- _Exercise prompt_: The word "computer" marks the lines you need; copy each of them from the data.

*** Opening of Given data ***

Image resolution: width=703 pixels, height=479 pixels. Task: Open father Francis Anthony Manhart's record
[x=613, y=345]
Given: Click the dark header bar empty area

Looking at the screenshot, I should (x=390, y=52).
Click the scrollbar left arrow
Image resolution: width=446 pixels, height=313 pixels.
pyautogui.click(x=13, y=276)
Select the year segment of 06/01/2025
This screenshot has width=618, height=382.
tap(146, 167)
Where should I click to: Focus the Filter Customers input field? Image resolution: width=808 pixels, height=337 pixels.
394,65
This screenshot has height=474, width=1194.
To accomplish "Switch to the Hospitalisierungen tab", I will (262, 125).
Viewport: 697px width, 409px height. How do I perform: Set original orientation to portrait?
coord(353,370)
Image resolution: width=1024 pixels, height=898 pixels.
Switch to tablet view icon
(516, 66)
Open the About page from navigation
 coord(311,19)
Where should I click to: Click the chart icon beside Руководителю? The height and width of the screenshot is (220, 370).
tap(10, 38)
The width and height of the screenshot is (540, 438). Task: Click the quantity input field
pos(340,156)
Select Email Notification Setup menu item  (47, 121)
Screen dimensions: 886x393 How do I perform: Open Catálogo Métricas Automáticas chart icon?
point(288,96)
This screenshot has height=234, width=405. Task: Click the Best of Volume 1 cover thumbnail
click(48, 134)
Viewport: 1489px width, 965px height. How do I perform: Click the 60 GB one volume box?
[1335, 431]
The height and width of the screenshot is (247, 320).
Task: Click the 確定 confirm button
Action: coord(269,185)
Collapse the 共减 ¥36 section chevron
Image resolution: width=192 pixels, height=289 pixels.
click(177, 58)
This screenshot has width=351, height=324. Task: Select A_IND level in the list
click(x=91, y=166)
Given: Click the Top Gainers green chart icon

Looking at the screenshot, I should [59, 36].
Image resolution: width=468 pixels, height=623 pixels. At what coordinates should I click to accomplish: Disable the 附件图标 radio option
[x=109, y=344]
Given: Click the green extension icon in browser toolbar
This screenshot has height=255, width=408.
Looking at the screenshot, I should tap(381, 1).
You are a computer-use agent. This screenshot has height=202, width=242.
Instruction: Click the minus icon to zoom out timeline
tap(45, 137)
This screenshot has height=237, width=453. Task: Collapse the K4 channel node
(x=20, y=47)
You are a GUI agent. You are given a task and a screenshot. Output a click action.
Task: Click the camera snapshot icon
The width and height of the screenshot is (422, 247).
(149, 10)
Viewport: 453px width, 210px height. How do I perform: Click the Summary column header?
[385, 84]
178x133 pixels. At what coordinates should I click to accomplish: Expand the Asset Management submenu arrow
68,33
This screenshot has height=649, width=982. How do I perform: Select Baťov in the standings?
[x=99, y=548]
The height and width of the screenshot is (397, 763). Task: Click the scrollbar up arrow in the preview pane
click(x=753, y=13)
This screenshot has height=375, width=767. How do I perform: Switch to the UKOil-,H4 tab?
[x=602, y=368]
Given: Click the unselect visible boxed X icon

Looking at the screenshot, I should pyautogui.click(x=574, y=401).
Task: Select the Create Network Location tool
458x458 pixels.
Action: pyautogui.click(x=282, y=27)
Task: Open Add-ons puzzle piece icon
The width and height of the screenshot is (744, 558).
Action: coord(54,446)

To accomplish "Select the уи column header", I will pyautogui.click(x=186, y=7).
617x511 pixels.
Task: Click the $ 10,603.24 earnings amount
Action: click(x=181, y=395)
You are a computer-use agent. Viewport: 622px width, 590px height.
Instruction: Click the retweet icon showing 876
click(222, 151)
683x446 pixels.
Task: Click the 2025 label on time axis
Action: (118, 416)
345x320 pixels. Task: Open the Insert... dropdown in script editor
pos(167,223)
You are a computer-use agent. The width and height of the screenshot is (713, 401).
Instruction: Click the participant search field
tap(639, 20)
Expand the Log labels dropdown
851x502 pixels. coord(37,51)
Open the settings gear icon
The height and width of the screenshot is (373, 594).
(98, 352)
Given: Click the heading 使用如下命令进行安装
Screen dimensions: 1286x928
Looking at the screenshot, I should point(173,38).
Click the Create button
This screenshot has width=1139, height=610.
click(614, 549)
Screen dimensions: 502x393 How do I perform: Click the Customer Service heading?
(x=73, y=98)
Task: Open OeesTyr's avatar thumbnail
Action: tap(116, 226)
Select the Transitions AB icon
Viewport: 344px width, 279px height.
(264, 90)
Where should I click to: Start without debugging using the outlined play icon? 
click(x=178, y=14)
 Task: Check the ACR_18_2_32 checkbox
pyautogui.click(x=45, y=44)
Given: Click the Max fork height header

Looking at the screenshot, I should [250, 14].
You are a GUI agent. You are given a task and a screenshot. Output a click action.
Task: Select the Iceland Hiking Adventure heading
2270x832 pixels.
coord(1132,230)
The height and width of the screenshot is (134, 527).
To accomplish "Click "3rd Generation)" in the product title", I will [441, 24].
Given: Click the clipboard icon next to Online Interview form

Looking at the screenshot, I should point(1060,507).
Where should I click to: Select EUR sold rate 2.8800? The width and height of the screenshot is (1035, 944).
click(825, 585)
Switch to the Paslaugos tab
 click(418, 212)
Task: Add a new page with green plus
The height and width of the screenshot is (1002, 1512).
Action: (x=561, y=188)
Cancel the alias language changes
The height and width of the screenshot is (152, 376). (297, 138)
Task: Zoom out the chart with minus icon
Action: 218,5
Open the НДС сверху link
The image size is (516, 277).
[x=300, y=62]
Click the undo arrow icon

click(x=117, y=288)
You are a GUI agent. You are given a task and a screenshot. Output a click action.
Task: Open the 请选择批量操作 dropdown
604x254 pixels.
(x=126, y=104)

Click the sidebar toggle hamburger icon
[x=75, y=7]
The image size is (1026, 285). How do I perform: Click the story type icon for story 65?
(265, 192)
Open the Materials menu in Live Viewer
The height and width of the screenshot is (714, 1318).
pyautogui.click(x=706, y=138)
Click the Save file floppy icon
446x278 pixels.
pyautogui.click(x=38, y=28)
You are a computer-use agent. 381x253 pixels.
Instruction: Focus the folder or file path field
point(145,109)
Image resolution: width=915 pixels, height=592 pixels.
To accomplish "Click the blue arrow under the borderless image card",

*** Close of Given data ***

- _Task output_:
You are a computer-use agent. This screenshot has height=202, width=242.
You are a computer-use agent. Viewport: 622px width, 590px height.
You are a computer-use agent. The width and height of the screenshot is (713, 401).
You are a computer-use agent. 381x253 pixels.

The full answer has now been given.